Pose-Pause-Pounce-Bounce: a deep-thinking questioning technique

Written By: Tom Sherrington and Sara Stafford
1 min read
This simple technique improves student participation, engagement and understanding.

A simple technique designed to maximise the impact of questioning.

What does it mean?

Dylan Wiliam, a leading expert in formative assessment, criticises the typical questioning model, Initiation-Response-Evaluation, where a teacher asks a question, gets an answer and then responds themselves.

Pose-Pause-Pounce-Bounce is a questioning sequence which is much more suited to elicit deep thinking. The teacher poses a question; pauses to allow suitable thinking time; pounces on one student for an initial answer; and bounces the answer to another student who builds on the response.

If I-R-E is ‘table tennis’, think of P-P-P-B as ‘basketball questioning’. This will improve participation, engagement and understanding.

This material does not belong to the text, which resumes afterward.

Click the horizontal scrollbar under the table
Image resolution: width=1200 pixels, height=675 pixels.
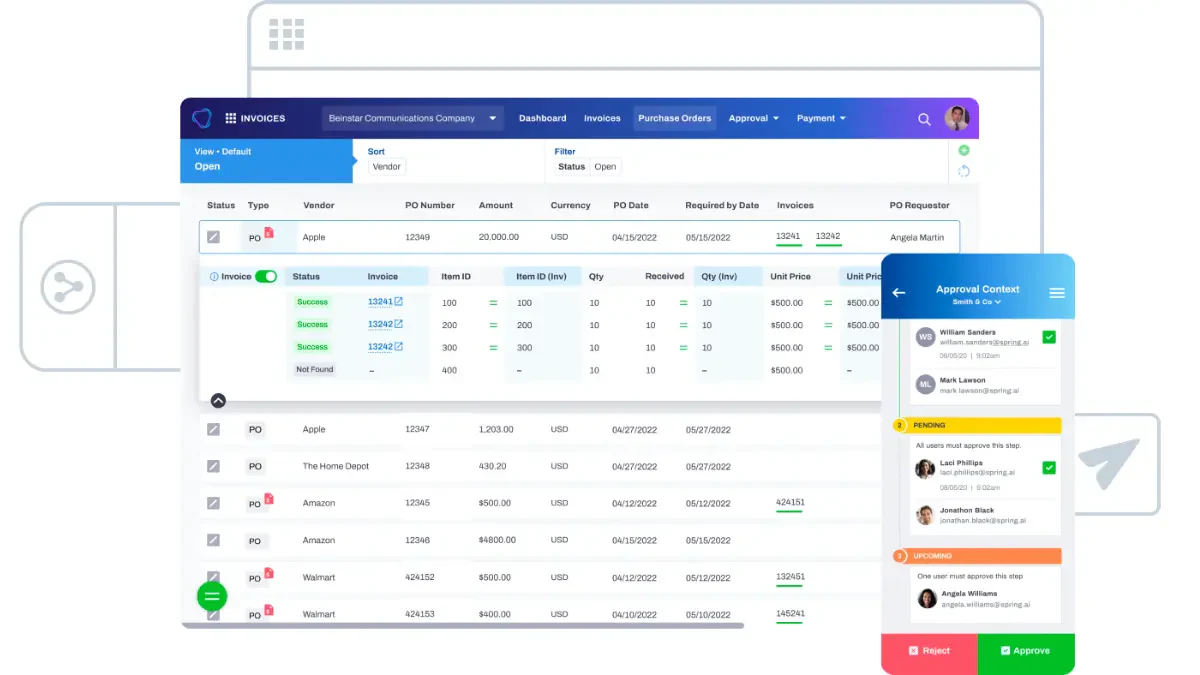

What are the implications for teachers?

This strategy is simple, but there are a few important elements to be aware of:

  • Ensure that you pause for long enough to allow sufficient thinking time. This will improve students’ answers and confidence
  • Use the bounce stage to formatively assess progress and encourage students to build on each other’s points
  • Try preparing both the pounce and the bounce stages of questioning. Anticipate the response you’ll get and think about how you could use this to challenge another student.

 

Use this strategy regularly as part of your classroom routine so students know to expect it and are prepared to answer. Consider combining this with Think-Pair-Share and other questioning strategies.

Top tips

When deploying Pose-Pause-Pounce-Bounce, Wiliam suggests enforcing a ‘no-hands-up’ rule (except to ask questions).